Was Tolkien a “tree-hugger”? That’s a loaded term, but Tolkien readers know that he was concerned about our natural environment and that, yes, he loved trees. The above picture shows Tolkien in the Botanic Garden in Oxford in 1973 with one of his favorite trees, a black pine (Pinus nigra). Sadly, that tree suffered damage last summer and had to be cut down a few months ago for safety reasons. You can watch a video by Jill Walker, “Tolkien’s Tree,” to see how spectacular the tree was at its best and how it was taken down. Plans are being made to commemorate the tree and its significance for Tolkien and for the many visitors who came to see it; you can follow the Tolkien Society for updates on this matter.
In this week’s “Talk on Tolkien,” I’ve turned to Tom Shippey, who offers some thoughts on Tolkien’s views of this “tree-tangled Middle-earth.” This video records Shippey’s presentation, “Trees, Chainsaws, and the Visions of Paradise in J.R.R. Tolkien,” at Arizona State University in 2002. Shippey starts off with some reflections on Tolkien as a “tree-hugger,” and then goes on to show us some ambiguities in that love of trees and to suggest its mythic significance.
Shippey is well known as a Tolkien scholar and medievalist through his many publications, particularly The Road to Middle-earth and J.R.R. Tolkien: Author of the Century. As usual, his talk is lively, opinionated, informed, and interesting. As with last week’s talk by Verlyn Flieger, Shippey offers an approach to thinking about Tolkien’s fiction in general.
“Trees, Chainsaws, and the Visions of Paradise in J.R.R. Tolkien” by Tom Shippey from ASU English on Vimeo. 11/2/2002
In this talk, Shippey refers to two Middle English texts. Tolkien’s translation of the poem Pearl is included in the posthumous publication Sir Gawain and the Green Knight, Pearl, and Sir Orfeo. If you’re interested in the Middle English text of the poem, you can read an edition of Pearl by Sarah Stanbury on the TEAMS: Middle English Texts Series website. You can also find out more about The Book of John Mandeville and read the Middle English text on that site in an edition by Tamara Kohanski and C. David Benson.
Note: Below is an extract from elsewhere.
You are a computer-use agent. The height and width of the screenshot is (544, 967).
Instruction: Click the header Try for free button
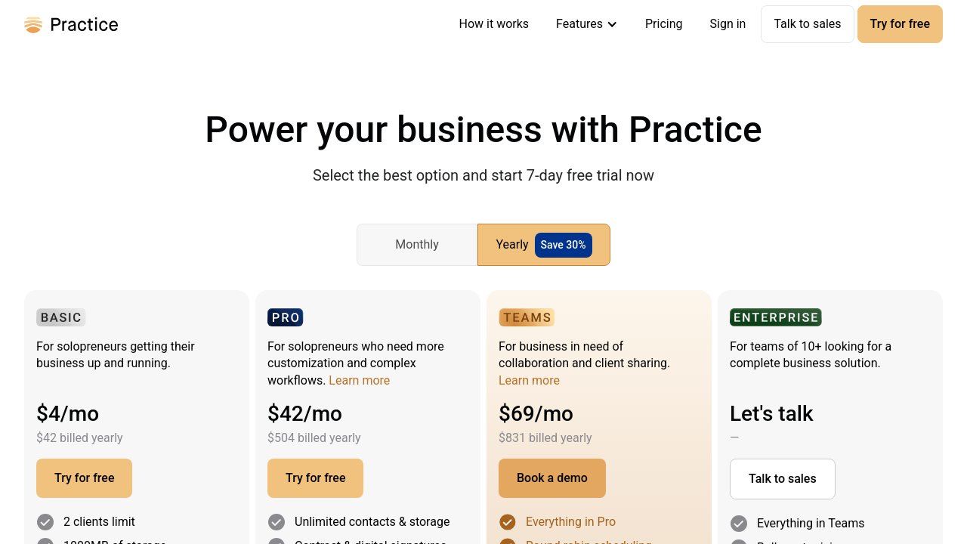click(x=899, y=24)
Shippey also talks about various poems in The Lord of the Rings, including the Elves’ hymn to Elbereth Gilthoniel. As mentioned in the video, Tolkien translated most of this poem for Donald Swann, who set some of Tolkien’s poems to music in The Road Goes Ever On (you can still buy the book and CD). One of my favourite musical versions of the hymn to Elbereth is by the Tolkien Ensemble. You can listen to one of their renditions of the Elven Hymn to Elbereth Gilthoniel. (And if you like it, buy their CDs!). I especially love the Tolkien Ensemble’s version of Galadriel’s Song of Eldamar — in my view, the perfect evocation of not only the love of this “tree-tangled Middle-earth” but also, as Tom Shippey points out, the longing for an earthly paradise.
As always, comments are welcome.
3 responses to “Talks on Tolkien: Tom Shippey & the love of trees”
I know it has nothing to do with the theme itself (I cannot now think of anything intelligent to add to that), but I have been struck by the differences in presentation styles that is evident from the two videos you have shared so far.
Both Verlyn Flieger and Tom Shippey are excellent at establishing a good connection with their audience, but the way they do this is very different. I noticed this also in Loughborough, and one (rather simplistic, I’m afraid) way of describing it is to say that when Shippey talks, it feels as though he reaches out to everyone, while when Flieger speaks, it feels as though she draws everyone in close.
In both cases, the end-effect is the same – you connect, you pay attention and you learn. Thank you for sharing these videos.
I am so glad that you’ve pointed out the differences — and so beautifully! — between the two speakers. Part of my secret agenda was to place Verlyn Flieger and Tom Shippey side-by-side to showcase not only our two pre-eminent Tolkien scholars but also their different ways of speaking about Tolkien. Although I’m not exactly comparing two similar types of presentations — one is a short TedX talk, usually aimed at a general audience, and the other is a 50-minute paper given in an academic setting, but even so you can get a good sense of the special style of each person. Both of them are great role models for people who have to think about giving presentations.
Yes. I did also notice the same difference in their two keynote speeches in Loughborough in ’12, but the different settings for these two videos make it very obvious 🙂
And a good point about the role models – particularly because they are different, so if you feel that one style would make you feel insincere, the other might make you feel more ‘this is me’.